Le PQ et la région de Québec

Tramway, Jeux d'hiver et... manège militaire

Première publication 17 août 2012 à 19h06
TVA Nouvelles

C'est au tour du Parti québécois de dévoiler ses engagements pour la région de Québec.

Parmi ces engagements : le prolongement de la promenade Samuel de Champlain jusqu'au parc de la Chute-Montmorency, un appui au projet de tramway du maire Labeaume, un appui, même, à une éventuelle candidature aux Jeux olympiques d'hiver.

Mais, d'ici là, pour ce qui est du projet d'anneau de glace couvert du maire Labeaume, le PQ promet d'étudier le dossier, sans plus.

Par ailleurs, le PQ veut reprendre au fédéral le Manège militaire de la haute-ville, qui a été incendié il y a quatre ans.

«Cette blessure en plein coeur de notre colline parlementaire doit être soignée, et très rapidement», de dire Pauline Marois.

Et puis, sur la scène internationale, Pauline Marois estime que Québec à un rôle plus important à jouer que celui d'une carte postale. Elle rêve d'équipes de hockey 100% québécoises dans les compétitions internationales.

«Je serais très fière, comme tous les Québécois, de voir certains des meulleurs joueurs de hockey du monde, les nôtres, jouer avec un chandail fleurdelysé»

Point important, Pauline Marois n'a pas chiffré ses engagements pour Québec. Son cadre financier sera déposé, dit-elle, en temps et lieu.

Sans surprise, ses adversaires se disent déçus de cette plate-forme, à commencer par Gérard Deltell, candidat caquiste dans Chauveau..

«La découverte du siècle : des équipes sportives made in Québec. Alors, ça, c'est typiquement péquiste : on va planter des drapeaux, mais on ne va pas s'occuper des infrastructures sportives locales.»

«Tout ce qu'elle nous offre, à Québec, ce n'est qu'une chicane, dans le sens qu'elle veut récupérer une bâtisse fédérale pour pour la rénover», d'ironiser Sam Hamad, candidat libéral dans Louis-Hébert.

Pas de lock-out pour les villes

Cela dit, sous un gouvernement péquiste, les chances sont minces pour que la priorité numéro un du maire de Québec, qui réclame le droit de lock-out pour les municipalités, se concrétise. Une boîte de pandore que Pauline Marois n'est pas prête à ouvrir.

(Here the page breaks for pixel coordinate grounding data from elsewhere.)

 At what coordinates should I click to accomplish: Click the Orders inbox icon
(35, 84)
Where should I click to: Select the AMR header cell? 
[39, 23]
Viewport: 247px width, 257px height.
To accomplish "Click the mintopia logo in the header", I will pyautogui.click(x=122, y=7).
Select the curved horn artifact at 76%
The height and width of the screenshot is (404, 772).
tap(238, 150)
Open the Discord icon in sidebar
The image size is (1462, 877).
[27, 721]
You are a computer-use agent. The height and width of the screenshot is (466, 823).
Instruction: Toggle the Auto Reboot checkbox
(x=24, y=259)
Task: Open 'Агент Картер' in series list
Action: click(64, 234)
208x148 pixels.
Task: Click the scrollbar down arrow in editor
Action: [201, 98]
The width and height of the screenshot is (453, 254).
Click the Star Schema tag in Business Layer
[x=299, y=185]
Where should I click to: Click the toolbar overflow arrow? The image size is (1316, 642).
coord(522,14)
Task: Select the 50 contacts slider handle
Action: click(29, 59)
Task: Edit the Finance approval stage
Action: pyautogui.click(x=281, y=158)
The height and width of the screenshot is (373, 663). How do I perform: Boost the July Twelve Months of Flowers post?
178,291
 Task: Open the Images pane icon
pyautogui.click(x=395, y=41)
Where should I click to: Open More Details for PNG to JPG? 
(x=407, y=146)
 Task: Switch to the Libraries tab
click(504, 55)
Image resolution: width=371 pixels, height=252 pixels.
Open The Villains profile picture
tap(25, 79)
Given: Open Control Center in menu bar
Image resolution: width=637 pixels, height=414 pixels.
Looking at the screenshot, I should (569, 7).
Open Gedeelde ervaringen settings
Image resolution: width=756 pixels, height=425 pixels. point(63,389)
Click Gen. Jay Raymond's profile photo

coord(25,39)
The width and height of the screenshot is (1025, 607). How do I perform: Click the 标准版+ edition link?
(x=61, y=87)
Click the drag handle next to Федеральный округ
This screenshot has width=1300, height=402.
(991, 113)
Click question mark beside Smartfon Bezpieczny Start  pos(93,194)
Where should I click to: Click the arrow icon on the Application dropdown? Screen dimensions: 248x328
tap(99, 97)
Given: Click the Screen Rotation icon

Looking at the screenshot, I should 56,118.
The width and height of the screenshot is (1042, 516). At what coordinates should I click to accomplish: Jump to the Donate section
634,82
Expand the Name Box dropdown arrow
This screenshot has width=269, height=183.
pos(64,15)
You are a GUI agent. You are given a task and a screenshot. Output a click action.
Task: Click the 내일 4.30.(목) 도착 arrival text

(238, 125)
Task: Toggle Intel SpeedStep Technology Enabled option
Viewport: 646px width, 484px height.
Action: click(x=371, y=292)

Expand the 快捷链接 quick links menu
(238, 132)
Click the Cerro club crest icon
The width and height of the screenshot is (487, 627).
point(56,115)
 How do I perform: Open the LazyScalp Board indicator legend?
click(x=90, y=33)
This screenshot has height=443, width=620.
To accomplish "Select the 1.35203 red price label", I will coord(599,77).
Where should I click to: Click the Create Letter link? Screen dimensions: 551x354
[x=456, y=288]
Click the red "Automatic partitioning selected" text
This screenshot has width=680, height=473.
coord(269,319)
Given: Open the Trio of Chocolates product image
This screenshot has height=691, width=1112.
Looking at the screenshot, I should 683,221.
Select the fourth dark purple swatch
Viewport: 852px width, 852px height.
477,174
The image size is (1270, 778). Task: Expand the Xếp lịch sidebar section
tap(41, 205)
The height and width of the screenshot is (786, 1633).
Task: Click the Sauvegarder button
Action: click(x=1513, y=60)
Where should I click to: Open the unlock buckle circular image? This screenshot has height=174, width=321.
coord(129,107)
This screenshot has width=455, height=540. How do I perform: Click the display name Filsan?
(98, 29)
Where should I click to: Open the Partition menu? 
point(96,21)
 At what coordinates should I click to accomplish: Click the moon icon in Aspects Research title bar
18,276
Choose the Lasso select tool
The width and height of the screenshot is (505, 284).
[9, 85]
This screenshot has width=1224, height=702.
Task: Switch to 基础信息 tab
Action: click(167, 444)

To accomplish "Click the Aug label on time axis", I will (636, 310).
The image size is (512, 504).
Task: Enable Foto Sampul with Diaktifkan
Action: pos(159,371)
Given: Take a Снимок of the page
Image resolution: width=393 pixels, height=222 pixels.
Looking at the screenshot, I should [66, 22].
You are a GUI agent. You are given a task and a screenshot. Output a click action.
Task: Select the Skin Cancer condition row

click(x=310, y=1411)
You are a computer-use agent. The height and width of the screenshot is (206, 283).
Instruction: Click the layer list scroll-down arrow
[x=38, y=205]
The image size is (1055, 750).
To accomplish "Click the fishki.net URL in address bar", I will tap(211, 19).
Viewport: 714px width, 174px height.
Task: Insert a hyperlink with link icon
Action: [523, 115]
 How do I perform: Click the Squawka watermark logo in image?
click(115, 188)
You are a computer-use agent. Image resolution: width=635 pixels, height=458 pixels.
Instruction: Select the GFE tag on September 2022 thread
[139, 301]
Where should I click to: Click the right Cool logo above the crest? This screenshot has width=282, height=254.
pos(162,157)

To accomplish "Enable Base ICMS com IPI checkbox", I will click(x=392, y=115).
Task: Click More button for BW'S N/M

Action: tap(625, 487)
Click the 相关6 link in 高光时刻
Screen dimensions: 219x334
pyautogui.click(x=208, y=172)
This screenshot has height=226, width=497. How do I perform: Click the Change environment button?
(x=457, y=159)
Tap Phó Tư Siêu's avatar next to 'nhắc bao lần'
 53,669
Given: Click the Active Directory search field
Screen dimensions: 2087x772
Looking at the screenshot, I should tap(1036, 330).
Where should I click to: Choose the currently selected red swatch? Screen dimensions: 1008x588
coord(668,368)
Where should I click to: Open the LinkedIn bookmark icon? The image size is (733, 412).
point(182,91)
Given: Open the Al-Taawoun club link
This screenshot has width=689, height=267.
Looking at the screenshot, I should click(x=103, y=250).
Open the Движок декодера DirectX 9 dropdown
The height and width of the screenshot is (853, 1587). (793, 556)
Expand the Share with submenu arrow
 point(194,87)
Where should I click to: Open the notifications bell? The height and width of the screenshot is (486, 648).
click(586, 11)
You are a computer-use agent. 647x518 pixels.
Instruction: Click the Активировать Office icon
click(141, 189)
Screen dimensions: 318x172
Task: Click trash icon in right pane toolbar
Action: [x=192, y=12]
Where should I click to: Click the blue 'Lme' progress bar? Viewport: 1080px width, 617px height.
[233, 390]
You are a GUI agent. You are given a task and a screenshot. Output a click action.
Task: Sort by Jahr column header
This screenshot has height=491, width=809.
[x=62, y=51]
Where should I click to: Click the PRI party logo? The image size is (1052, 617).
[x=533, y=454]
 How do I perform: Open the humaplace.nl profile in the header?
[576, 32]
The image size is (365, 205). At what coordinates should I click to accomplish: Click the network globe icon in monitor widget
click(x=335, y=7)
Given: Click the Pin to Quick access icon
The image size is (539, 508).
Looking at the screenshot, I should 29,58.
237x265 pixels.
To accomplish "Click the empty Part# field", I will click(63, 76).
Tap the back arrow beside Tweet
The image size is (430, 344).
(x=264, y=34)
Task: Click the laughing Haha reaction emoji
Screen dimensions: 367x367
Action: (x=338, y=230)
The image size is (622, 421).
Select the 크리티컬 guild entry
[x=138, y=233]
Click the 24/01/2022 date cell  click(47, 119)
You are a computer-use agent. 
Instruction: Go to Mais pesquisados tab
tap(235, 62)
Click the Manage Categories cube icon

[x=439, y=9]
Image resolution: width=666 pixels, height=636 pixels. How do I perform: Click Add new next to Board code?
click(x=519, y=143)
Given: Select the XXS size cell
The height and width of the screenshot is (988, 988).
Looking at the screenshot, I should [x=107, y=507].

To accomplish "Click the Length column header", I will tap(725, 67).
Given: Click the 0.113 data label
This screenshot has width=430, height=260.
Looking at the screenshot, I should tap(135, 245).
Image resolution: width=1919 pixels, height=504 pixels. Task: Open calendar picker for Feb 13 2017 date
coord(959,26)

«Comment va-t-on faire face, à ce moment-là, aux policiers et aux pompiers ? Est-ce qu'on peut exercer le lock-out vis-à-vis les policiers et les pompiers? Je ne crois pas qu'on puisse changer de stratégie à cet égard-là. Il faudra continuer à ramasser nos vidanges, nos rebuts. Alors, il faudra, encore une fois , avoir des services essentiels.»

Régis Labeaume étant en vacances, c'est son attaché de presse qui a dit regretter le refus de Mme Marois.

«Le maire avait souhaité justement qu'il y ait un débat national, là-dessus. Et est-ce qu'une élection provinciale, ce n'est pas le bon moment pour aborder des questions comme celle-là», de s'interroger Paul-Christian Nolin.

Après le Parti Libéral et le Parti Québécois, ce sera au tour de la Coalition avenir Québec de présenter sa plate-forme pour Québec, la semaine prochaine.